There
are not a lot of fact-checkers working in the documentary film industry. Yet, many people assume anything they saw in
a movie billing itself as a doc must be true.
Although it had its initial Japanese release in 1967, Shohei Imamura’s
docu-deconstruction A Man Vanishes (trailer here) delivers a timely challenge to such
blind faith. Yet, it is still gritty and
noir enough to easily fit within the Asia Society’s mini-retrospective, Vengeance is Shohei Imamura when it
screens (for free) this Saturday.
As
a salaryman with a steady job and a fiancée, Tadashi Oshima initially seems
like an aptly unremarkable representative of the reported 91,000 Japanese
citizens who vanished without a trace two years prior. However, as Imamura’s on-camera investigator
and Oshima’s intended, Yoshie Hayakawa, his pursue the trail, a very different
picture emerges.
Oshima
had been caught embezzling company funds and was also carrying on with other
women, including perhaps Hayakawa’s sister Sayo, who denies the accusation
vociferously. In fact, the film
ostensibly hinges on the question of who is telling the truth: Sayo Hayakawa or
the witnesses placing her with Oshima.
It all so disillusions Yoshie Hayakawa, she develops a romantic
attachment for the actor playing Imamura’s investigator.
Several
times during the course of the third act, Imamura directly states that this
film is fictional. He even literally
tears down the backdrops he has assembled midway through the climatic confrontation. Yet audiences are so programmed to accept the
documentary form as fact, we still believe when the actors take their “he
said-she said” show out into the streets. It is like we can’t stop being had by
Imamura.
In
many ways, the dramatized docu-hybrid elements of Vanishes seem decades ahead of their time, especially the trippy sequences
involving the shaman advising Hayakawa, whose rituals would not be out of place
in a straight up genre picture. On the
other hand, the deliberately desynchronized soundtrack harkens back to the
Nouvelle Vague’s trick bag. By the same
token, Kenji Ishigura’s black-and-white cinematography faithfully preserves a
street level time capsule of Tokyo in the mid 1960’s.
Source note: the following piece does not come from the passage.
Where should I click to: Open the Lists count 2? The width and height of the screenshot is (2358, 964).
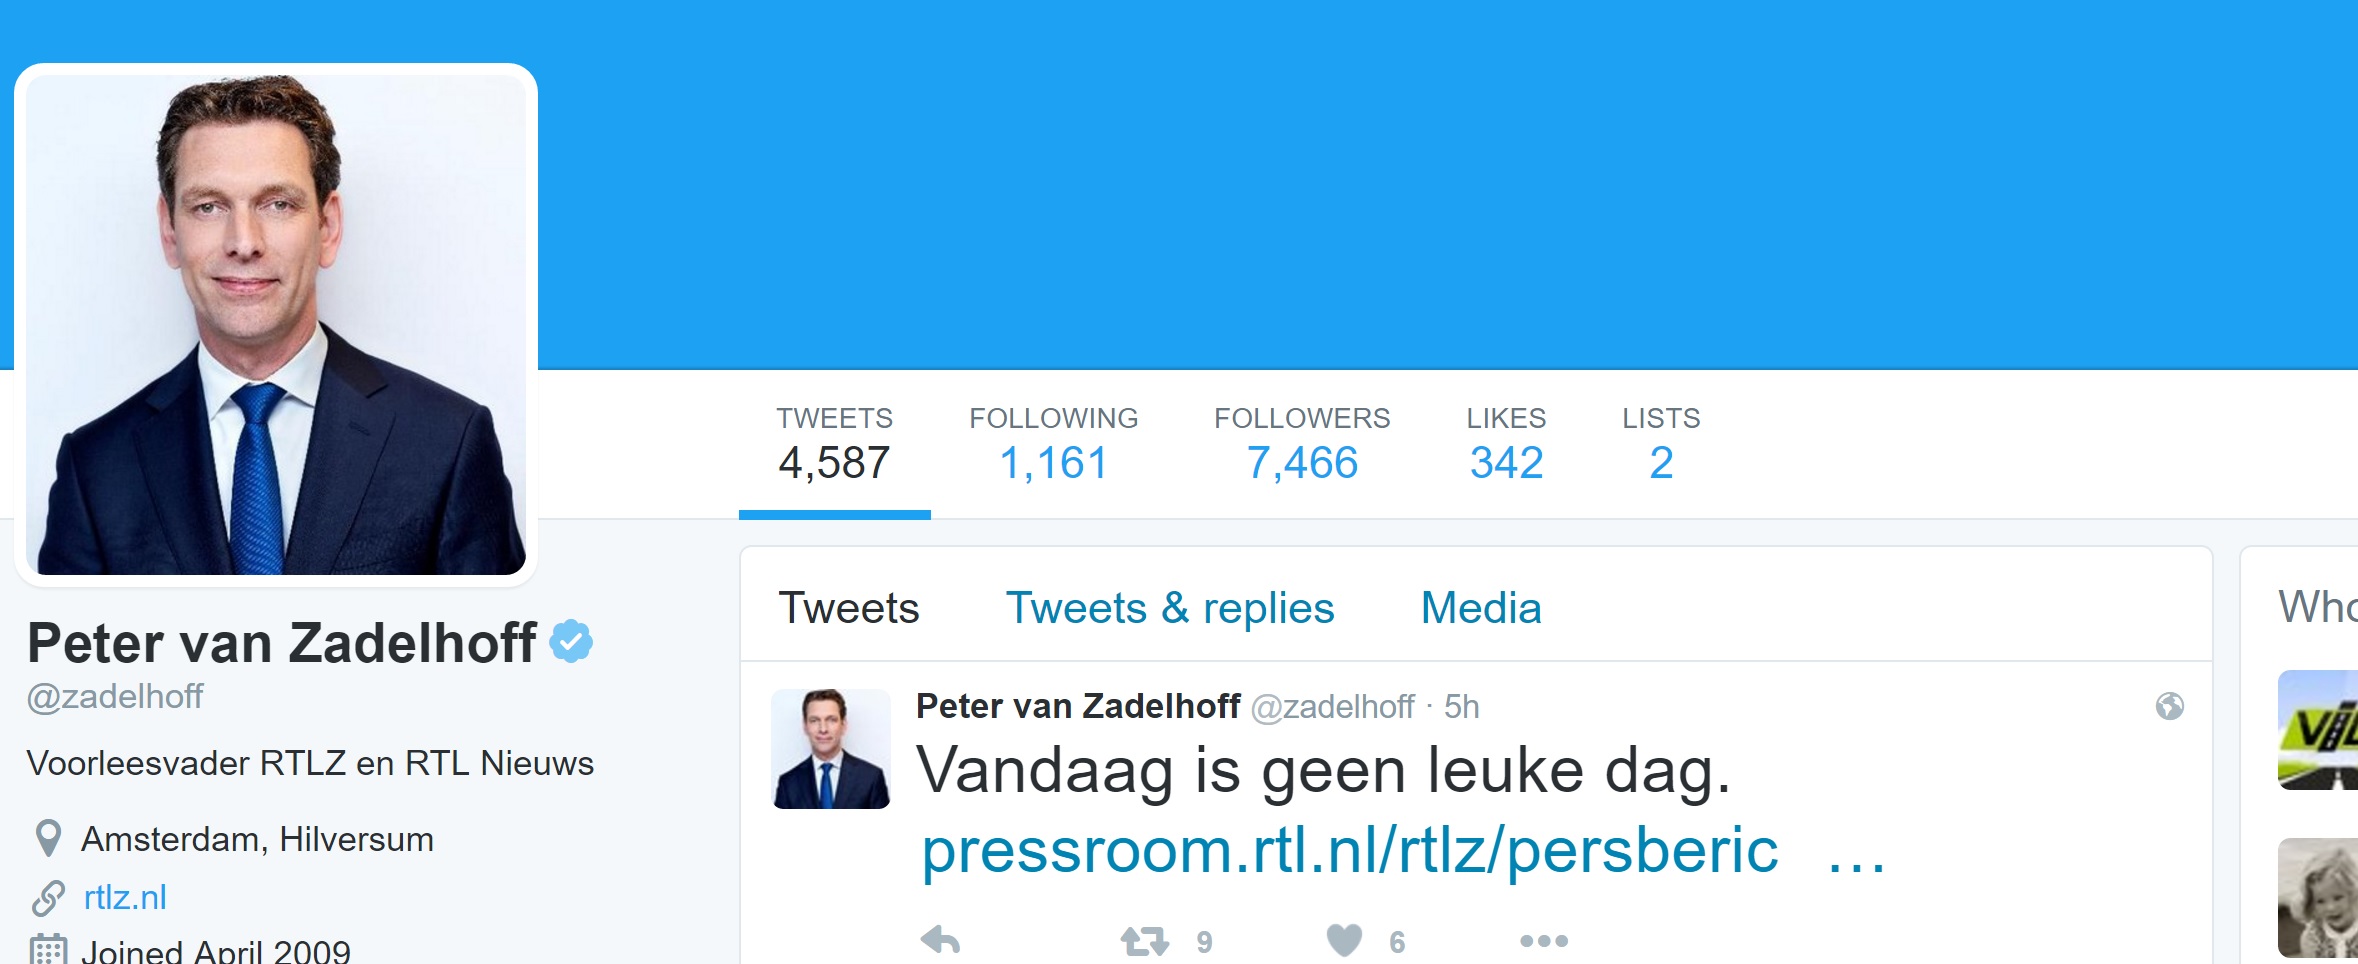pos(1661,444)
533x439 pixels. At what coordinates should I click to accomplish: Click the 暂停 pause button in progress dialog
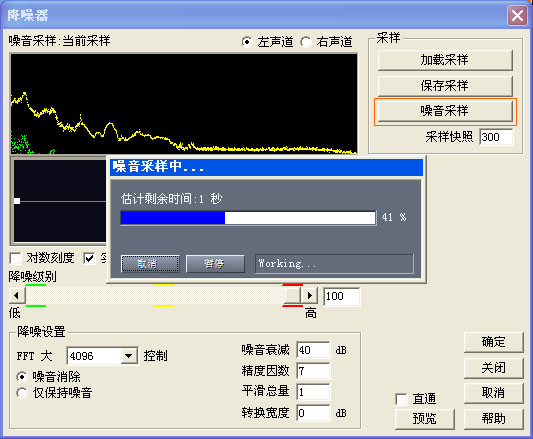pos(215,264)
At one point, one of the witnesses contradicting
Sayo Hayakawa protests: “I have no reason to lie.” Essentially, Imamura’s entire film serves as
a rejoinder saying: “yes, but you have no reason to tell the truth either.” Evidently, Vanishes started out legit, but circumstances forced Imamura’s
meta-hybrid hand. Still, the
implications regarding the limits of objective filmmaking remain the same. Imamura would in fact make several more
conventional documentaries, but the less politically charged Vanishes, with its woman (or women)
scorned, is more thematically compatible with his hardboiled morality plays. An enigmatic puzzle every cineaste should
enjoy chewing on, A Man Vanishes screens
free of charge this Saturday (1/18) at the Asia Society, as part of their new Vengeance is Shohei Imamura film series.